The U.S. Census Bureau has been calculating the Gini index for every place in the nation since 2006. The index is expressed as a number from 0 to 100, with a higher number indicating a more unequal distribution of household incomes.

For example, a place with perfect equality — if such a place existed — would score 0, meaning every household had the exact same income. Conversely, an index of 100 would mean total inequality — one household earned all the income.

Seattle’s Gini index had always been between 48 and 49, without much change from year to year. And, in fact, it had seemed to be trending slightly downward since 2011.

But in 2016, it shot up to 50.4, a jump of nearly 3 points from 2015. Among the 50 largest U.S. cities, that’s the second-biggest increase, slightly behind Fresno, California.

This also marks the first time Seattle had a Gini index higher than 50. Income inequality here is now on par with San Francisco, with an index of 50.3 last year.




What’s behind the hike in Seattle’s Gini index last year? The answer will surprise no one: The rich got richer.

The average income for the top 20 percent of Seattle households — that’s about 64,000 households — shot up by more than $40,000 last year, hitting $318,000. They took home 53 percent of all the income earned by city residents, up nearly 3 percentage points from 2015.

Meanwhile, the bottom 20 percent of households, along with households in the middle, saw their share of the total income decline.

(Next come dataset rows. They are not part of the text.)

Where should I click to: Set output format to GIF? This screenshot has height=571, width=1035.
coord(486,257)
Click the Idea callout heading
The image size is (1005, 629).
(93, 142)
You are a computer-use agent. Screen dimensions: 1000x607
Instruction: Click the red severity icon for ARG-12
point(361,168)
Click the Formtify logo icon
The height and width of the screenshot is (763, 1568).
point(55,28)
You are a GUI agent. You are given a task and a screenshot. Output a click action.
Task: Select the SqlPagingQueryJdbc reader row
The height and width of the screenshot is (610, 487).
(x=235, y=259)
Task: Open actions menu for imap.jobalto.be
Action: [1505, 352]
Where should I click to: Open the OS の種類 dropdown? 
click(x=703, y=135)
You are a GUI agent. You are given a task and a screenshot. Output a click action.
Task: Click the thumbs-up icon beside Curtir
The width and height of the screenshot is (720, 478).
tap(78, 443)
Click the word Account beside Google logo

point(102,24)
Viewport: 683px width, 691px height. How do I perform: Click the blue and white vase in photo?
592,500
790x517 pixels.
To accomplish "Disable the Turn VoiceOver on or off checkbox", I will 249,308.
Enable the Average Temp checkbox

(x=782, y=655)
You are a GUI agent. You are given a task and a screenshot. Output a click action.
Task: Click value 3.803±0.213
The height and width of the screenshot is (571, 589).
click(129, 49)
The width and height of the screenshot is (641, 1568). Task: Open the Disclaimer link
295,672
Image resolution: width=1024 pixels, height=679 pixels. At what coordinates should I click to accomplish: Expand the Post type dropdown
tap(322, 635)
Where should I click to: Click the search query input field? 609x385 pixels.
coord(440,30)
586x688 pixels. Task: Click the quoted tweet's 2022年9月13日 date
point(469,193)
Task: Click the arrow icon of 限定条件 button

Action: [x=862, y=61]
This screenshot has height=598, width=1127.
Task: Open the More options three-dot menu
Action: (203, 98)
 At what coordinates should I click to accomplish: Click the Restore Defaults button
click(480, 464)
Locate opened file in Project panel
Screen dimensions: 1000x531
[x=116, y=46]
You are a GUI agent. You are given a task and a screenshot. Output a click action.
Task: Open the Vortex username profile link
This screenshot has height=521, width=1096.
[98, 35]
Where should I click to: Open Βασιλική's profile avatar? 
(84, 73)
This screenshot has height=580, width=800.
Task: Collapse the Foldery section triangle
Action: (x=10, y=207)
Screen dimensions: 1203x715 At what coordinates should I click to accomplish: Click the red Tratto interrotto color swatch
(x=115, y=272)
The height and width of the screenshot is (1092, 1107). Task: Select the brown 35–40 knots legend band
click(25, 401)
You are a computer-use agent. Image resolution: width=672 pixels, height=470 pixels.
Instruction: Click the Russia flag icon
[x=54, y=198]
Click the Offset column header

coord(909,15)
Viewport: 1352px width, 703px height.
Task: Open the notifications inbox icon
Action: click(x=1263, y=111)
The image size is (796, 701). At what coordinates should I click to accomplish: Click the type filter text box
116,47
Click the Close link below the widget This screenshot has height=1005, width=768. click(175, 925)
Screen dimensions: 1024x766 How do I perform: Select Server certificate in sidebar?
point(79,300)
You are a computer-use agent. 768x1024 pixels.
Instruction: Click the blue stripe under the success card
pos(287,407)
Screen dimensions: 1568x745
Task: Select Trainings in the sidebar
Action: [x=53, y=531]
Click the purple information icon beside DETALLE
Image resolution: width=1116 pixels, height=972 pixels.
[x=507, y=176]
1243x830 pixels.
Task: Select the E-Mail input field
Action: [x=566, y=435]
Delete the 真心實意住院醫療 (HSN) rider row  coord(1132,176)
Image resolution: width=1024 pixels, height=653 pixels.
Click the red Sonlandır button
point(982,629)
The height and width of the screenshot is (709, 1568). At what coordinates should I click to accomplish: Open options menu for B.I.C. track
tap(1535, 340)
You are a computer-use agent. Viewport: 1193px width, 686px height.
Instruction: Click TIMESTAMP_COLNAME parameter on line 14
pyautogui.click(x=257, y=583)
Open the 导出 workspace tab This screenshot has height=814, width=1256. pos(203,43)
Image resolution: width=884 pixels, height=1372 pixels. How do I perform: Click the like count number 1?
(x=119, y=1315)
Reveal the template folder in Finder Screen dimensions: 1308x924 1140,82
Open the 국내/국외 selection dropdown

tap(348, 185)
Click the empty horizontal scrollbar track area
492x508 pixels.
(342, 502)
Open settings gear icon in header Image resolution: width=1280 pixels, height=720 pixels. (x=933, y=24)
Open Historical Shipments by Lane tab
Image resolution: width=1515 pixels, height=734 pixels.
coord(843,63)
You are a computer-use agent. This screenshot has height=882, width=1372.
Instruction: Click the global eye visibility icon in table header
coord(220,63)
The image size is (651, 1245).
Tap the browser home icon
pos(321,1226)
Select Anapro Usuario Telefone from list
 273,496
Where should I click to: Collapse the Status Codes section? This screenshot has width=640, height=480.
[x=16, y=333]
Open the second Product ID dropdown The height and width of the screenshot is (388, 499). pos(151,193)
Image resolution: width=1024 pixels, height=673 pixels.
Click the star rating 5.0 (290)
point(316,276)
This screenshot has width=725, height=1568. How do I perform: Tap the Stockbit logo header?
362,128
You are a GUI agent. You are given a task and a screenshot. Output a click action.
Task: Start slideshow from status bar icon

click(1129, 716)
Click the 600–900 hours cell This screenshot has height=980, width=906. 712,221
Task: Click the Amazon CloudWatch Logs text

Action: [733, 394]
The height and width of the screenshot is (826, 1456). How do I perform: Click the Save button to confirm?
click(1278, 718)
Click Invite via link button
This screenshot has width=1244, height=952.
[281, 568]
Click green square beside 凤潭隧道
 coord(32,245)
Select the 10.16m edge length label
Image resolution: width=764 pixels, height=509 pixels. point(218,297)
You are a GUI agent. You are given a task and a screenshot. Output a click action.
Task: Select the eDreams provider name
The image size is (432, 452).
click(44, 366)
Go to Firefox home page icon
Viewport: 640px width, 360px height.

This may sound like the poor got poorer — or, for that matter, that Seattle’s move toward a $15 minimum wage isn’t helping those households at the bottom. But that’s not what the data show. Household incomes at the bottom remained unchanged last year. There were also slight increases in income for middle-earning households.

The reason income inequality got worse is that the gains made by high-income households were so big that the gap between the rich and everyone else widened.

The situation is hardly unique to Seattle.

“What you’re seeing in Seattle is consistent with what we have seen in this country for virtually the entire period since the 1970s,” said Heidi Shierholz, policy director for the Washington, D.C.-based Economic Policy Institute, a pro-labor think tank.

In the post-World War II period, income inequality was declining. But at some point in the 1970s, wage stagnation set in for lower- and middle-income workers, while the top tier of earners began pulling away from everyone else.



Economists point to a variety of reasons for this. Shierholz believes none is more significant than the decline of unions, and not just because union jobs have higher pay and better benefits.

“When you have a high share of workers who are unionized, that also helps nonunion workers,” she said. “If an employer knows their workers could go to a union job and get better wages, they actually have to improve the wages in their own workplace.”

Shierholz said that improving labor laws and standards, and better enforcement of them, is key to reducing income inequality nationally. Seattle, she noted, has taken one such step at the municipal level by increasing the minimum wage.

She also applauds the city’s ongoing attempt to institute an income tax on high earners. “We’ve seen this rising inequality in pretax income,” Shierholz said, “but as the tax code has become less progressive, it’s increased even further the post-tax inequality.”

Legislation creating the tax was passed by the City Council in July, but several lawsuits have been filed to block its enactment.

With last year’s big increase in its Gini index, Seattle now ranks 18th for income inequality among the 50 largest U.S. cities. That’s a big jump from 2015, when we ranked 31st.

Even so, we’re still far behind the city with the worst income inequality, and a Gini index of 57.5: Miami.